I cant sat i have this problem (yet) as babys not here, but i dont think its fair! its not fair on the little one... or you.. or anyone else! you should both stick to whats been arranged (i know u do im just saying generally ) That way the child knows thats going on and has a routine. Its only fair, Fair enough every now and then if somehting important on like a wedding or something, but not all the time. be strong, put your foot down!
 
Thank you, I know your right, and have told ex that i'm not changing arrangements anymore unless i have plenty of notice and its important (not a night out with mates). If he can't take him because of stupid reasons like this then he will just miss that week, its his choice.
 
Yeah thats good.
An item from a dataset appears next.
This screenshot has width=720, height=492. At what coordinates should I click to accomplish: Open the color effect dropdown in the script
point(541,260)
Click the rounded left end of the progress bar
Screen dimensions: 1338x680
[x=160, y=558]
If he cant come and chooses to miss it then tough for him. he cant have it all his own way thats just selfish and not fair on child or you. If he misses a certain amount of visits i think you can stop the agreeement if you wanted too aswell. legally i mean. you would have more rights as he has had the chance to come but chosen not too in the courts eye thats his fault.
 
I have my kid twice a week, once during the week & then at the weekend, which we agreed to & stuck with for many years now but every now n again one of us has something on that requires us to change days, the saying you help me i help you springs to mind but dont let him take the mick if he regularly doing it
 
If he's doing it quite often then put your foot down, There is nothing wrong with changing times/day if its needed but not for silly reasons like nights out or plans with mates etc that's just not on & thing is if you say well you just dont see baby then he is still getting his own way & baby is losing out . That defo isnt on.
He cant be allowed to either change days, OR just cancel .. he has to accept sometimes that he is gonna have to cancel his own plans in favour of his baby. Dont stand for his nonsence hun get him told :)
 
I'd say that its a choice between LO and a night out. So if he chooses to go on the night out with his mates, he loses his chance to see LO! That will be my plan when/if the time comes.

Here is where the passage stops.